Their bigalsonline.ca and bigalspets.ca both have a problem loading, so someone has either hacked and corrupted them or someone has messed up administering them . 
Bigalscanada.com works and they list an 888 toll free number you can call.


----------



## pisces (Apr 22, 2010)

i can open the web today!! but can not sign in ! 
can not find my user name !!!


----------



## Devonian (Feb 17, 2011)

*Here's the explanation*

This is posted on the Big Al's website:

Dear Valued Customers,
From our very first day in operation, we at Big Al's Online have strived for excellence in all areas of business, in an attempt to provide you with the best possible shopping experience.
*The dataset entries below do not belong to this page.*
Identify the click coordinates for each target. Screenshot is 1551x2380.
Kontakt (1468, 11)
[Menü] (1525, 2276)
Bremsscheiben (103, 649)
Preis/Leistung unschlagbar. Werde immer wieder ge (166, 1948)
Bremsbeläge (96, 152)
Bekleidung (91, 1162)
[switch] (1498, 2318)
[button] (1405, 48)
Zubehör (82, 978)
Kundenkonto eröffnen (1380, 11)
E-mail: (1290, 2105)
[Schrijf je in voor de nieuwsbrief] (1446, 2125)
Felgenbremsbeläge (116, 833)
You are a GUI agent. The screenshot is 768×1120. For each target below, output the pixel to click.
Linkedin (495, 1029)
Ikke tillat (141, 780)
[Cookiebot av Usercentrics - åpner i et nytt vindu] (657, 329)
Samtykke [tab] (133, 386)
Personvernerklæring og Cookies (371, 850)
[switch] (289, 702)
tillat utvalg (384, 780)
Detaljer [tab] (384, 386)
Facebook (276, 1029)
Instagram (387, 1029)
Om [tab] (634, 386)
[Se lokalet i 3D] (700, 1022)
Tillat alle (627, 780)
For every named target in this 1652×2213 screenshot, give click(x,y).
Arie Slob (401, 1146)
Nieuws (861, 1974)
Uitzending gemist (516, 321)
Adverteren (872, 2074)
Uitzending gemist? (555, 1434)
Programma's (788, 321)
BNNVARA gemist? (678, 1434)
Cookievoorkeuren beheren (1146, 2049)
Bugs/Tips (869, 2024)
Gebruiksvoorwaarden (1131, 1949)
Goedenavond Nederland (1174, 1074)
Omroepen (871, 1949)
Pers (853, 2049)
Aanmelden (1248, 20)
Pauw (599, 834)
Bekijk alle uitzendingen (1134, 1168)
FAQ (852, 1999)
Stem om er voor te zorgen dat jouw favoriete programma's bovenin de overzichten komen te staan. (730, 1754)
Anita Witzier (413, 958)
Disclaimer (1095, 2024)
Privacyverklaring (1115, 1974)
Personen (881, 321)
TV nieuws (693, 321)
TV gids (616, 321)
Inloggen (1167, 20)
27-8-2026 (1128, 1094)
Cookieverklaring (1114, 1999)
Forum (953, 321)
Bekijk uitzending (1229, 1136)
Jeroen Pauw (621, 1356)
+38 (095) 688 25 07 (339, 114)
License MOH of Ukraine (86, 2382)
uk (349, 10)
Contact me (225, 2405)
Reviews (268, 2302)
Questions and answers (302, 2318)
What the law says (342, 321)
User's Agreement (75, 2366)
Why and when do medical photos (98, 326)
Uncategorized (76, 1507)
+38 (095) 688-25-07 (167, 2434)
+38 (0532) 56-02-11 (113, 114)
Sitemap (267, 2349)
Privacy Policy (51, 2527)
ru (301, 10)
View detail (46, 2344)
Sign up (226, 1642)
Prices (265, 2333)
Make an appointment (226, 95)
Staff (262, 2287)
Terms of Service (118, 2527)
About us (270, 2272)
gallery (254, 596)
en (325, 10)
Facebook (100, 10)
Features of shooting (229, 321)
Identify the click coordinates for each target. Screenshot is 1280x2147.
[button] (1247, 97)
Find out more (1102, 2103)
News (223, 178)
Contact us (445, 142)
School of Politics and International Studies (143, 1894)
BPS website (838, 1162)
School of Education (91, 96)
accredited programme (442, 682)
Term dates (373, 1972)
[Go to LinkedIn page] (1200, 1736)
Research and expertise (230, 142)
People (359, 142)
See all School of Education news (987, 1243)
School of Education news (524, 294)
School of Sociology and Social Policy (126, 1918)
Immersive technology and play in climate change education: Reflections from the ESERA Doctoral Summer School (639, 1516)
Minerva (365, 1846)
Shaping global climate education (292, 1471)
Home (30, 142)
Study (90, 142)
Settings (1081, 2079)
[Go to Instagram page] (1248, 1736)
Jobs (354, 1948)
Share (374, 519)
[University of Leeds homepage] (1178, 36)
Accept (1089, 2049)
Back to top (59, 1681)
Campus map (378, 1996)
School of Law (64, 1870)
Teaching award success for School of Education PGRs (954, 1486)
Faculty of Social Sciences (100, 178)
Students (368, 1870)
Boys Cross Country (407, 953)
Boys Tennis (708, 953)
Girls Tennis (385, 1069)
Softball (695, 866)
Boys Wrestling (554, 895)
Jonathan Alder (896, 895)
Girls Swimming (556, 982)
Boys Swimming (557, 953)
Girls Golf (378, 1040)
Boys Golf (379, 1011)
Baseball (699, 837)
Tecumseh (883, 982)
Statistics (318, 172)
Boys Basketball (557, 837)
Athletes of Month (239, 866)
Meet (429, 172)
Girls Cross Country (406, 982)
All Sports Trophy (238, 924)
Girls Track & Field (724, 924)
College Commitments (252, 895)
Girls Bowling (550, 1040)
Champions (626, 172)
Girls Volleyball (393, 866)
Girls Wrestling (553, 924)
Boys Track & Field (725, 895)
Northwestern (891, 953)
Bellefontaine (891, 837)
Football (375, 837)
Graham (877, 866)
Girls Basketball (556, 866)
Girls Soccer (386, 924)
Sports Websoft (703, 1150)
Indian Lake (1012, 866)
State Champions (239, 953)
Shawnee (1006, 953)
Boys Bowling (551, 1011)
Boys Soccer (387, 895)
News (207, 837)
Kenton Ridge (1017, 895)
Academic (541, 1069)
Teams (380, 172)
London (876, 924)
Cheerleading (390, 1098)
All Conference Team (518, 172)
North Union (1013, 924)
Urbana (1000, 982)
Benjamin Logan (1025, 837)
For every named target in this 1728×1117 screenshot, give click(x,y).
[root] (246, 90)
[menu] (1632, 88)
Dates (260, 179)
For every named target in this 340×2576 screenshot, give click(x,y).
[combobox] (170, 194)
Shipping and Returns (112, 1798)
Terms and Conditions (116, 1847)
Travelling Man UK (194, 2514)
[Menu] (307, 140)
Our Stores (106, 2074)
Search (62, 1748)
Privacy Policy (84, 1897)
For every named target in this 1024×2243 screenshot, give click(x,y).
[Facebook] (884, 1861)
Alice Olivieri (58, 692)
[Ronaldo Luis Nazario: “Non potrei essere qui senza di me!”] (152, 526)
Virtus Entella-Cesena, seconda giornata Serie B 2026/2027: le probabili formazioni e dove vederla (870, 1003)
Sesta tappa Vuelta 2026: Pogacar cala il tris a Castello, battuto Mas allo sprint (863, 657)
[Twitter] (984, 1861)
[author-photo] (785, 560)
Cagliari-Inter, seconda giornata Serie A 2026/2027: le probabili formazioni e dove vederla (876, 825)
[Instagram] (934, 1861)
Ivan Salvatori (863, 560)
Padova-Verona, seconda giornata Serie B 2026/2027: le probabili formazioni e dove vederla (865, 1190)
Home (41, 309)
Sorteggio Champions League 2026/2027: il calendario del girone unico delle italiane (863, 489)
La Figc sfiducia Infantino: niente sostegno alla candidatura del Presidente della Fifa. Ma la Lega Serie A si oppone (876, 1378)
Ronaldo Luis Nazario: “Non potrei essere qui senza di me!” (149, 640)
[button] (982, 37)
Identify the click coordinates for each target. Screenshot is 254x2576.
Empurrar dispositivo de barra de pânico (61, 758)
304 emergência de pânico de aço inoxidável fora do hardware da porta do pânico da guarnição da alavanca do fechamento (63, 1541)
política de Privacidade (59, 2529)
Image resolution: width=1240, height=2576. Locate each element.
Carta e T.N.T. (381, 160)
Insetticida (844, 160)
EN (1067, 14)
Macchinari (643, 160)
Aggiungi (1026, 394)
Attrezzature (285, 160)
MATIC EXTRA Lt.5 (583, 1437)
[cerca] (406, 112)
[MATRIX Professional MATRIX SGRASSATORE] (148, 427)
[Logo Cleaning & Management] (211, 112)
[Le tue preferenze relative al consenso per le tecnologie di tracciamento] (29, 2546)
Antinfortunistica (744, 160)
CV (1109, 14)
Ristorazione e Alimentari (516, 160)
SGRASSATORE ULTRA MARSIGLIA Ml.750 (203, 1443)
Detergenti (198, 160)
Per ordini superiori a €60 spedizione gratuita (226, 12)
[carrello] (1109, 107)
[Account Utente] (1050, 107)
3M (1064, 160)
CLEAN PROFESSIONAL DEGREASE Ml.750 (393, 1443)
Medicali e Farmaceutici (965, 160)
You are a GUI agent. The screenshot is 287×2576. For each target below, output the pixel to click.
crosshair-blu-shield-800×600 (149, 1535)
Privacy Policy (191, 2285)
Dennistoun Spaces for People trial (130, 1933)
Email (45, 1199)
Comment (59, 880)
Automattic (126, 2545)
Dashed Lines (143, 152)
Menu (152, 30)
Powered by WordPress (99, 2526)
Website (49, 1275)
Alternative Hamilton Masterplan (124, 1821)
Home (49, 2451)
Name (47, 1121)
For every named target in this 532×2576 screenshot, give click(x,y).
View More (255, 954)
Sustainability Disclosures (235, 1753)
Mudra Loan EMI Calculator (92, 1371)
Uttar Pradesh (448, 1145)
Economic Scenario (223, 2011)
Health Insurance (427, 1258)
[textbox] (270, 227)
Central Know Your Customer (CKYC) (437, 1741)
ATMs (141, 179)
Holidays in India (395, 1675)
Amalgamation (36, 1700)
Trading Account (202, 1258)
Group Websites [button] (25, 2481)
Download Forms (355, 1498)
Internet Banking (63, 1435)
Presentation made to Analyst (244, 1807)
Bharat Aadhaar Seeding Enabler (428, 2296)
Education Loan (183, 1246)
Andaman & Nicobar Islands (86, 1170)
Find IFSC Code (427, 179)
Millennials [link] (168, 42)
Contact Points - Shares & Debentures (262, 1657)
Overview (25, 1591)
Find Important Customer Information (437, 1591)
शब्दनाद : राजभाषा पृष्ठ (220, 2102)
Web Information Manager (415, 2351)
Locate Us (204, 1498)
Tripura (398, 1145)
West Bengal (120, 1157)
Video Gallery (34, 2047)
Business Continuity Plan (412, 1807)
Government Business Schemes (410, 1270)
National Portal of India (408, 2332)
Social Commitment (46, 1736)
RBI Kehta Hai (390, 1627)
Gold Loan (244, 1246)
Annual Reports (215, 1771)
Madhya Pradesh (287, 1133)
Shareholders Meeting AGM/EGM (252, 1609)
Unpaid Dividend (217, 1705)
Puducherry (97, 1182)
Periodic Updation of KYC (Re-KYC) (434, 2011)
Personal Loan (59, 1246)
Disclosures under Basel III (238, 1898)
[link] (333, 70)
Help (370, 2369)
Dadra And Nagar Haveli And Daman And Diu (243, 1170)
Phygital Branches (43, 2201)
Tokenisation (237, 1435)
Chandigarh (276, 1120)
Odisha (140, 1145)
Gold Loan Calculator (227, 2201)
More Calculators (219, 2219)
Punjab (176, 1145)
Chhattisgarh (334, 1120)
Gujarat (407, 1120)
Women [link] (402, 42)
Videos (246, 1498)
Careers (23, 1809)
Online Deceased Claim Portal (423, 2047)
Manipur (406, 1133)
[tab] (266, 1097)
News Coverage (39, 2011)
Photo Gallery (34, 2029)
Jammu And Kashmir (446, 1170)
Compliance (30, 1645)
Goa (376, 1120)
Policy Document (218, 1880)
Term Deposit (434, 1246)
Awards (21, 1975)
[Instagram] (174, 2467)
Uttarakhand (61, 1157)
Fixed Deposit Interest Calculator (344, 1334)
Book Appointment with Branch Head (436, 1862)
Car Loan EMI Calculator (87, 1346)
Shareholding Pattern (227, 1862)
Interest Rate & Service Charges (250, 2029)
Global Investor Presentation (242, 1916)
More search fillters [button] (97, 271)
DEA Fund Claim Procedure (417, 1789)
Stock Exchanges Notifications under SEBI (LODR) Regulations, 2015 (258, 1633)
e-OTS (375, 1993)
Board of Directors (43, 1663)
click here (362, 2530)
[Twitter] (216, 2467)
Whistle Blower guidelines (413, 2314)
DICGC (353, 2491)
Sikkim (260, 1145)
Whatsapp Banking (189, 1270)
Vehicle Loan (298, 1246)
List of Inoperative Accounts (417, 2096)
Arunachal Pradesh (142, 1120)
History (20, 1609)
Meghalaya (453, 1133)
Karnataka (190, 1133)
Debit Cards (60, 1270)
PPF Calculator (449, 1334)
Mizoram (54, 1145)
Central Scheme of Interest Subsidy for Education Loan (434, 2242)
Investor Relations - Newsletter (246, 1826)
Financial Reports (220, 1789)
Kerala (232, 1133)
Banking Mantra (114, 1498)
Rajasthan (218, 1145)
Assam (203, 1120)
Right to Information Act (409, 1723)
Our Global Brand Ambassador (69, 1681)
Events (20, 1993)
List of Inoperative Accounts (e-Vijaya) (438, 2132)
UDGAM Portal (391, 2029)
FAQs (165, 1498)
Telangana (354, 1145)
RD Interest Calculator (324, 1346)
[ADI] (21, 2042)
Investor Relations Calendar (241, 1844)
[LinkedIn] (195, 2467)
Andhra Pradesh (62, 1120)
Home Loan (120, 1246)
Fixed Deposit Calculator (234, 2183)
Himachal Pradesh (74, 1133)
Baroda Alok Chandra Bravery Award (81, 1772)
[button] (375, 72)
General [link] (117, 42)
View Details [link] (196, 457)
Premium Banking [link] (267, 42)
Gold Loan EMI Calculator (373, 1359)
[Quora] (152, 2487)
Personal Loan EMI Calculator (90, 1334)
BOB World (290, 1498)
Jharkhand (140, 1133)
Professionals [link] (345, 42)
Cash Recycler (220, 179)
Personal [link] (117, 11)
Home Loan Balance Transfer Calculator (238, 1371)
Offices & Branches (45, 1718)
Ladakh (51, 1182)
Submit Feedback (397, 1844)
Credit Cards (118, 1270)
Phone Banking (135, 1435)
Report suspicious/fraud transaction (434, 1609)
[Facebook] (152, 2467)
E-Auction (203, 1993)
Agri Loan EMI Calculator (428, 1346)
We recognize that this past year has been a rocky road for customers who have experienced a host of problems on our website, and we would like to sincerely apologize for any frustration or dissatisfaction you may have experienced during this time.
The purpose of this letter is to inform you that as of Tuesday August 2, 2011, the current Big Al's Online websites will be temporarily going offline. Notavor Systems Ltd, the E-Commerce provider we partnered with, has gone into receivership. Despite our initial high hopes for the partnership and the enormous efforts exerted by our internal teams, we were unable to escape the inherent failures and limitations of Novator's "Virtual Retailer" platform.
Fortunately, this ordeal has been a great learning experience for us, and with the experience we have gained we have initiated a new partnership with the leading E-commerce provider iCongo. They will be collaboratively responsible for designing, integrating, and implementing a brand new Big Al's site from scratch.
While we have already begun working with the iCongo team to "get the ball rolling", the creation of a professional-caliber, fully functional E-Commerce website is a complicated and lengthy project that typically takes many months to complete. With that being said, we have decided to put up a temporary site that will remain in operation until the permanent iCongo site is complete. The temporary site will be hosted by Amazon, and will be 100% secure so you can continue to shop with absolute confidence and privacy. Visitors to Big Al's Online and Big Al's Pets Canada will automatically be redirected to the Big Al's Amazon webstore (location at Big Al's Online ).
Regrettably, the temporary site will not be integrated with Big Al's VIP Membership accounts. We will however, be awarding TRIPLE POINTS - 24 hours a day, 7 days a week on any purchases made through our temporary Amazon webstore (effective August 2), until our permanent site is ready for launch. Customers must make purchases using the same e-mail address associated with their existing Big Al's VIP Membership account. Upon launch of our permanent site, we will migrate all existing VIP Membership accounts, and any VIP points accumulated through our temporary site will be made available for redemption. In addition to the 24/7 TRIPLE POINTS, we will also be offering customers an additional 10% OFF purchases made for any inconvenience this situation may have caused (enter Coupon Code : BACKUP10 ). Last but not least we will be having a MEGA SALE that will offer considerable discounts on products in all categories.
Once again, we sincerely apologize for any inconvenience this unfortunate series of events may have caused. We thank you in advance for your loyalty, patience, support, and understanding as we strive to push through this difficult time. We look forward with great anticipation to launching the NEW and IMPROVED Big Al's Online in the very near future.

- COMING SOON - We promise it will be worth the wait!
•	PayPal
•	Order History
•	Predictive Search
•	Address Verification
•	Much More!


----------